[[ Study material, beginning ]]

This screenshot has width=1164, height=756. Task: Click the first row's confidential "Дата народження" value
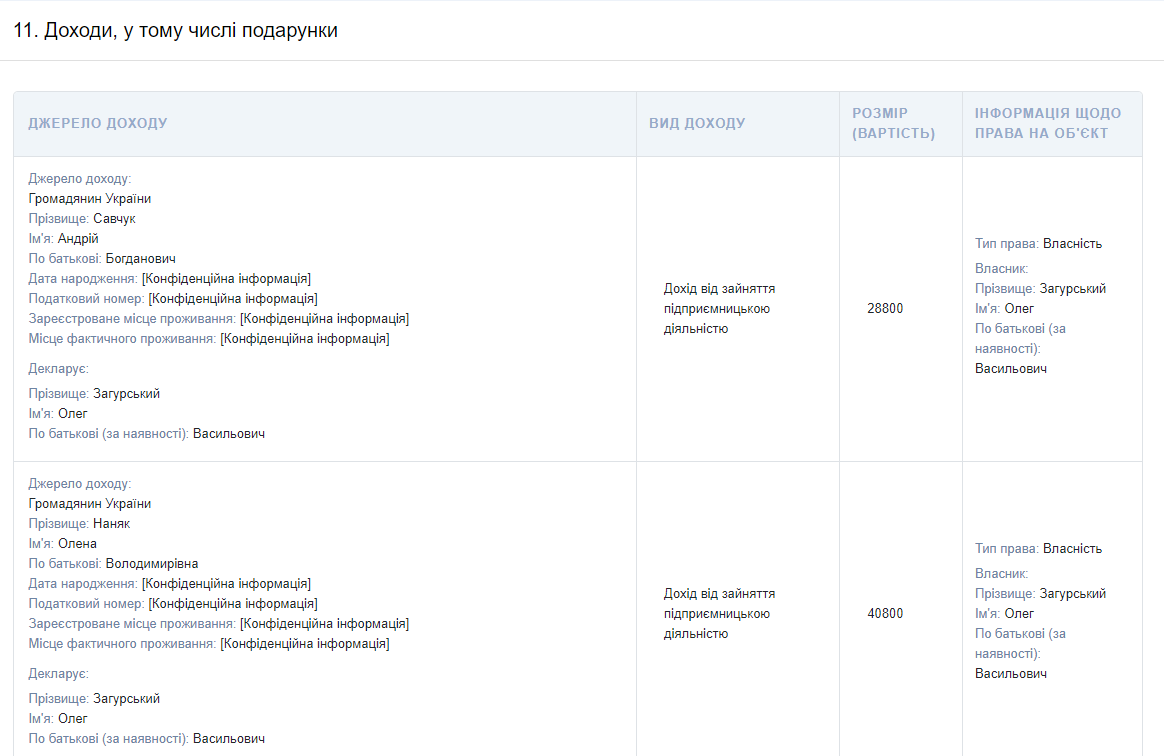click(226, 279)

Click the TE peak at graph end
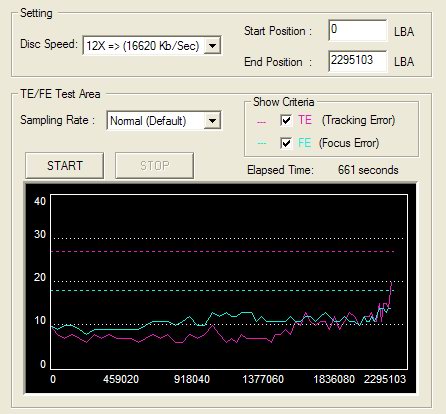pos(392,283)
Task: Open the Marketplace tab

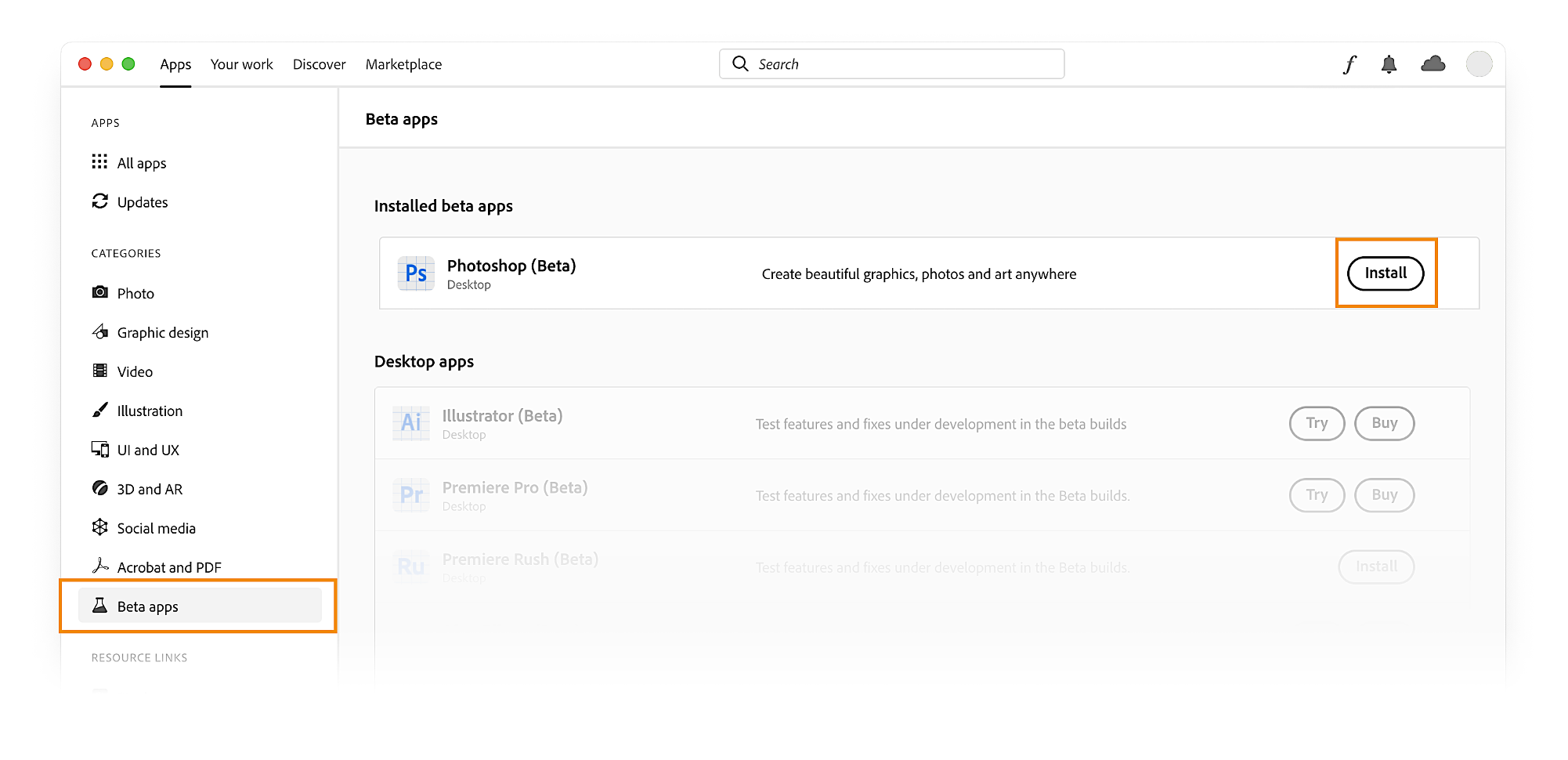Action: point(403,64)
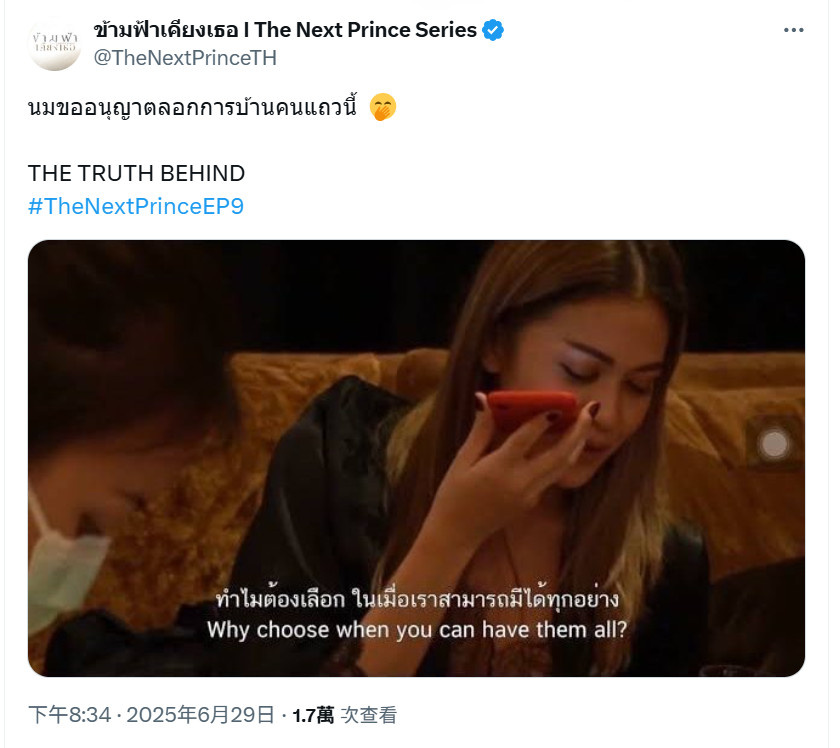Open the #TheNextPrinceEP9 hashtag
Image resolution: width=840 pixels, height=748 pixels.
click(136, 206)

[[ Study material, end ]]
[[ Study material, beginning ]]

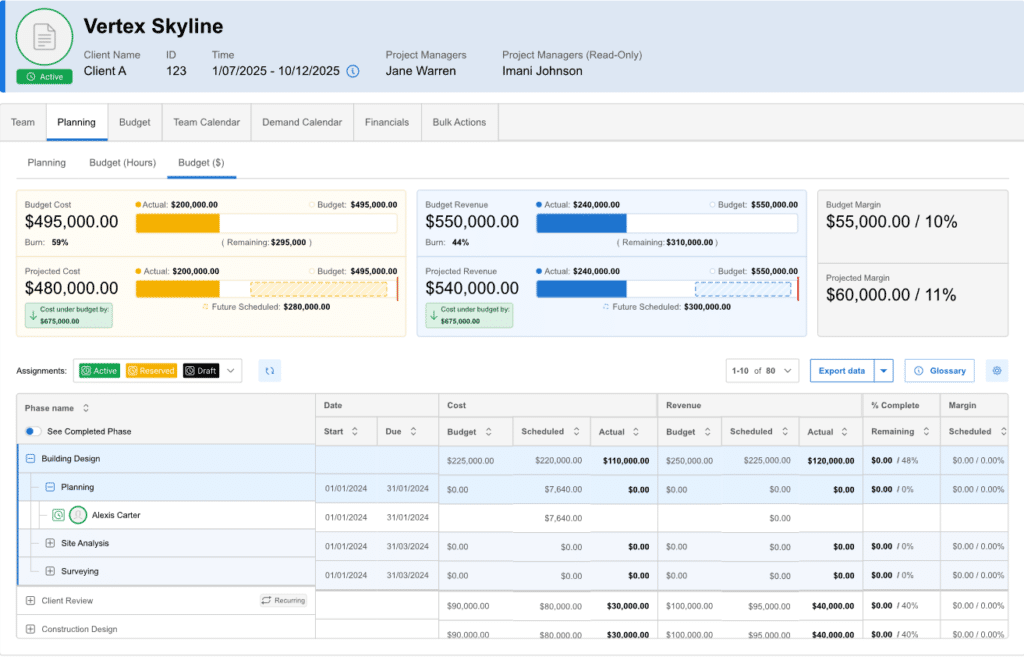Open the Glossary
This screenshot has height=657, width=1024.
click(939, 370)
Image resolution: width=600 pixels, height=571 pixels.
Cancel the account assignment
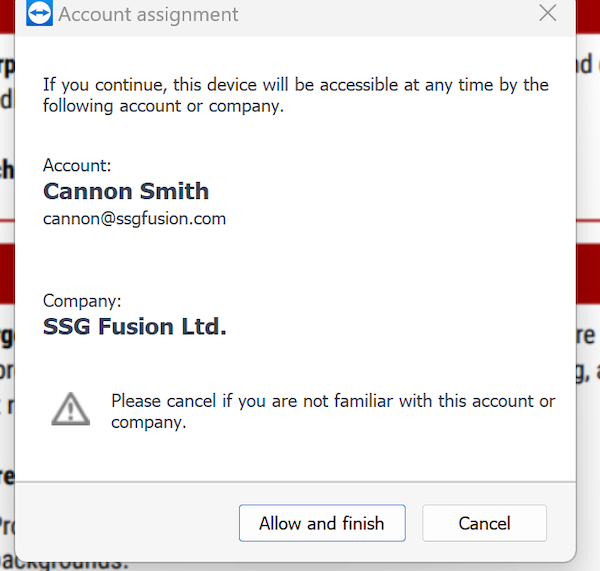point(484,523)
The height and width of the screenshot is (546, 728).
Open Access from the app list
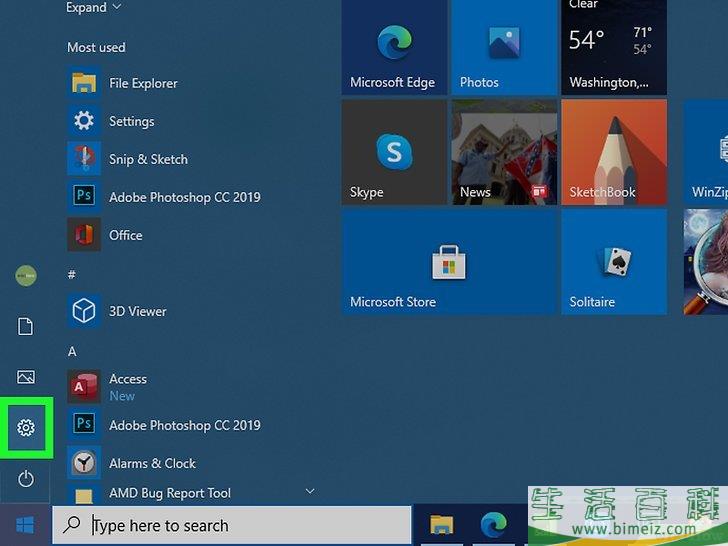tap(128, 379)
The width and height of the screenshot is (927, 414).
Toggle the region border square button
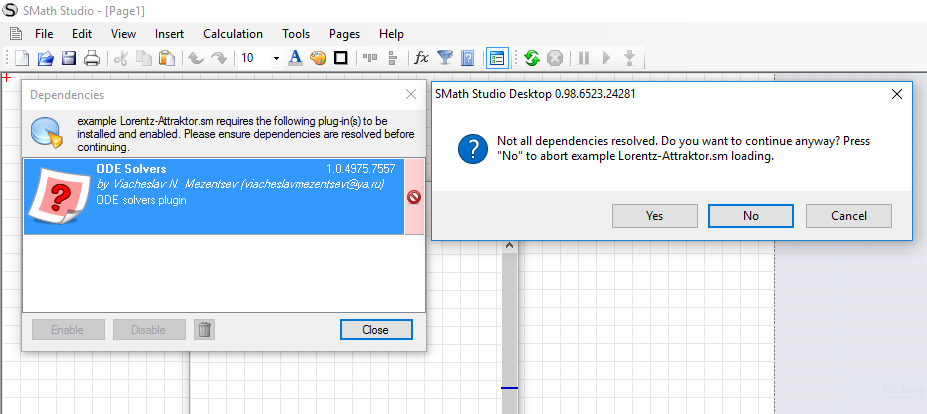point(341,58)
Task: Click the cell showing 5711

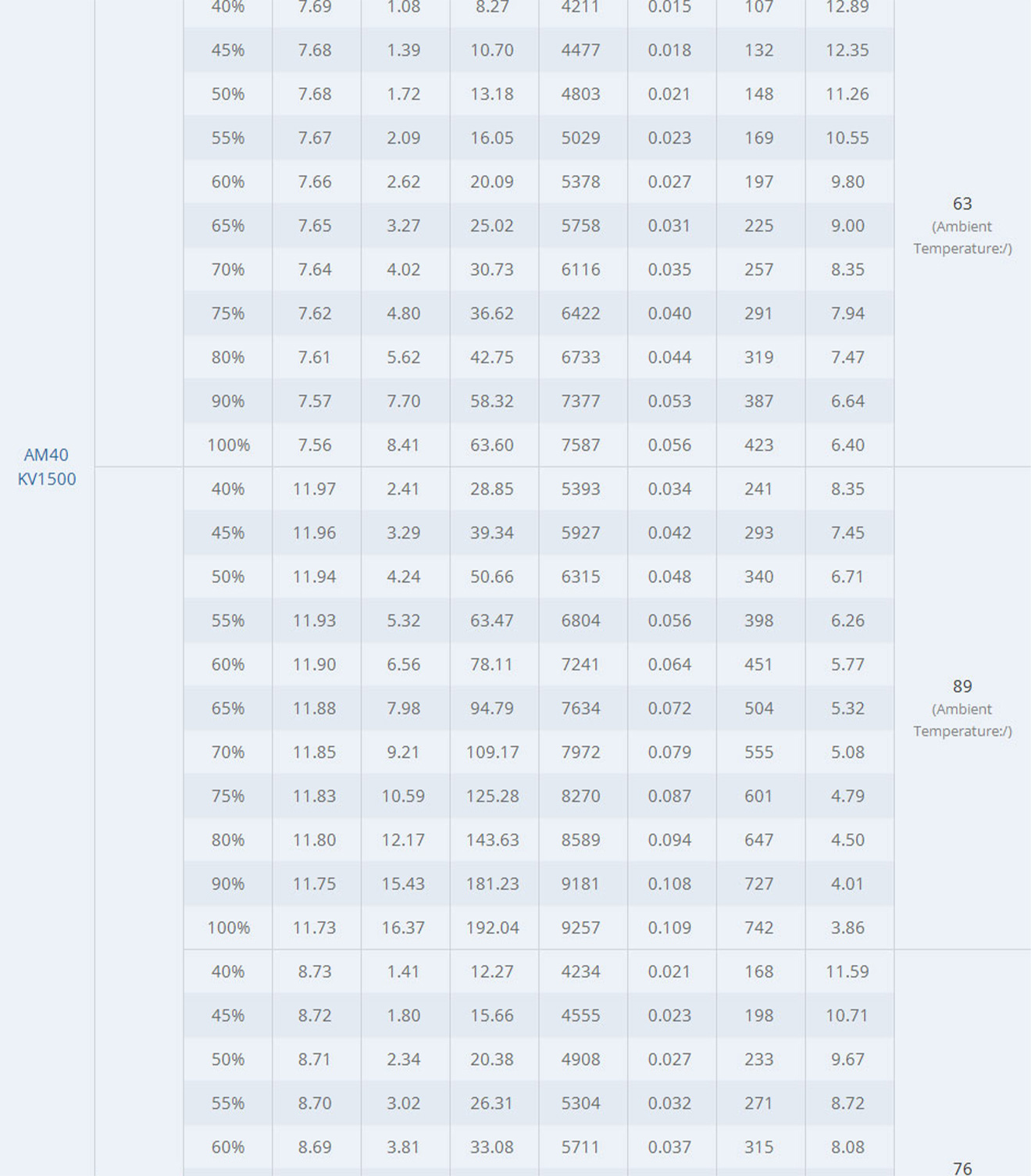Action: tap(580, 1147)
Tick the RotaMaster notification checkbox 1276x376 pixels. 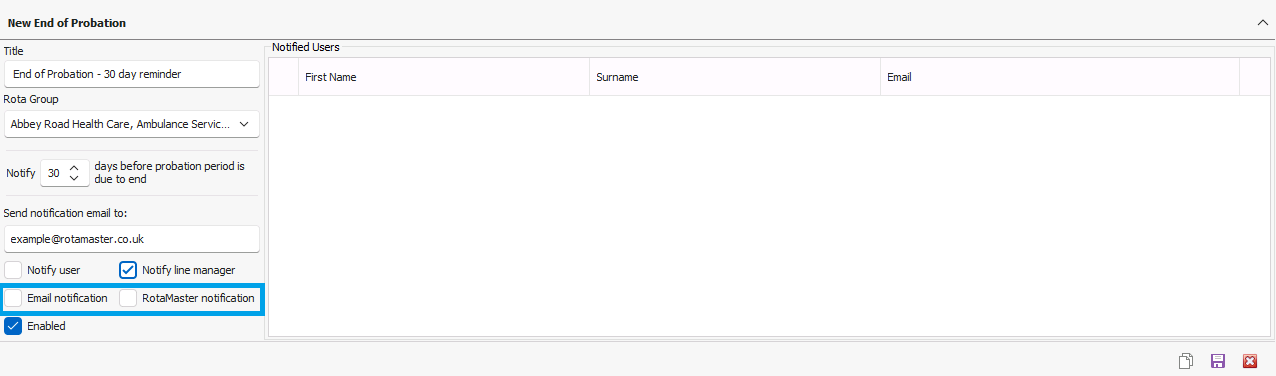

[[ Study material, end ]]

▶ Assigned task
Look through the material above. Transcribe exactly the lines between the ones with "Image resolution: width=600" and "Tick the RotaMaster", inclusive, and keep pictures out.

▶ Reply to the exercise
Image resolution: width=600 pixels, height=571 pixels.
Cancel the account assignment
point(484,523)
The height and width of the screenshot is (546, 728).
Open Access from the app list
tap(128, 379)
The width and height of the screenshot is (927, 414).
Toggle the region border square button
point(341,58)
Task: Click the cell showing 5711

Action: tap(580, 1147)
Tick the RotaMaster notification checkbox 1276x376 pixels. 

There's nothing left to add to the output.